- [What you are asked to do]: Using the records that follow, tally the lines containing the word "will" and state only the count.

- [Materials provided]:

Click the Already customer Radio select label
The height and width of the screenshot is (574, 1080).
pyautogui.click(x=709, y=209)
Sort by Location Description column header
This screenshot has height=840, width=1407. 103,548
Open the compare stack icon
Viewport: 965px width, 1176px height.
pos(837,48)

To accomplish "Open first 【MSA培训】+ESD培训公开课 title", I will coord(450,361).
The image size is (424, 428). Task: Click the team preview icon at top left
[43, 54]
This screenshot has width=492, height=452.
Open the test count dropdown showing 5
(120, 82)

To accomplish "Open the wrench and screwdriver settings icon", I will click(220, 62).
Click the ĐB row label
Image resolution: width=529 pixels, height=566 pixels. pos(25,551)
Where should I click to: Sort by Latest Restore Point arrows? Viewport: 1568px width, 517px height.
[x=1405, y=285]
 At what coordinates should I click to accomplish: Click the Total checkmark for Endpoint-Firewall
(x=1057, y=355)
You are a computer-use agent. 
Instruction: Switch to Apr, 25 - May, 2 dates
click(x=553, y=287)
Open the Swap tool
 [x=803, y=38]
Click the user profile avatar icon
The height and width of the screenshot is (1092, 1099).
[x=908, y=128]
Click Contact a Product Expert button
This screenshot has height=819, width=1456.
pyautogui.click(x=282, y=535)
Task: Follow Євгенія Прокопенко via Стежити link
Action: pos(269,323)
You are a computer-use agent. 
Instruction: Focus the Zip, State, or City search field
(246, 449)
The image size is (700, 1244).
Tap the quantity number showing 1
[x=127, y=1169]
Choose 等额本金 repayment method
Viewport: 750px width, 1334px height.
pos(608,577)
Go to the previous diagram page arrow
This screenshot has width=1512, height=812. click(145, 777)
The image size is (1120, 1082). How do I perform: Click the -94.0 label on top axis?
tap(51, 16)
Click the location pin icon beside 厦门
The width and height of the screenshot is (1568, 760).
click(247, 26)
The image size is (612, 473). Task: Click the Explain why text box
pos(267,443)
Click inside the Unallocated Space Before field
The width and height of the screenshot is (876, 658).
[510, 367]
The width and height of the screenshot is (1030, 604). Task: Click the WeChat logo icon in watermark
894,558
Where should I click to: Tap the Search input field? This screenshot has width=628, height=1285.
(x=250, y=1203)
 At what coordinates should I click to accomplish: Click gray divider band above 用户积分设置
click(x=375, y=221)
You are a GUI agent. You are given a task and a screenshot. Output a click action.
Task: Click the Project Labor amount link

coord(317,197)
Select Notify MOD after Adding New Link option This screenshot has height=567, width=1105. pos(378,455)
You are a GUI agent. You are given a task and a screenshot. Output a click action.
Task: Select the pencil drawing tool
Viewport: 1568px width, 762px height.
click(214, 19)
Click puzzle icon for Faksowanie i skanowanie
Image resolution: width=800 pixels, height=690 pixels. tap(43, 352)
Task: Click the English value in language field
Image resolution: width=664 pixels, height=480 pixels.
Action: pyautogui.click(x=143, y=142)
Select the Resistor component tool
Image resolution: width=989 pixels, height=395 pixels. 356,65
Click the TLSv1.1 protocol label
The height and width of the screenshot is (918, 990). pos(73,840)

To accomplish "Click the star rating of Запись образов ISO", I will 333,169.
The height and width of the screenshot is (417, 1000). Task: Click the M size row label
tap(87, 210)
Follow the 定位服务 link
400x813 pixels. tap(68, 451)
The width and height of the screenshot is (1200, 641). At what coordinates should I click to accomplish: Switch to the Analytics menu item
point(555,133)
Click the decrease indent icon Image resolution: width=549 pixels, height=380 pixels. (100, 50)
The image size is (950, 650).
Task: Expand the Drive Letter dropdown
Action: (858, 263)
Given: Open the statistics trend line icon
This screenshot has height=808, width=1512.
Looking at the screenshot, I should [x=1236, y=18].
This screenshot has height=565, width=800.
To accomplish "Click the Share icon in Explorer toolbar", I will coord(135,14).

- [Solution]: 4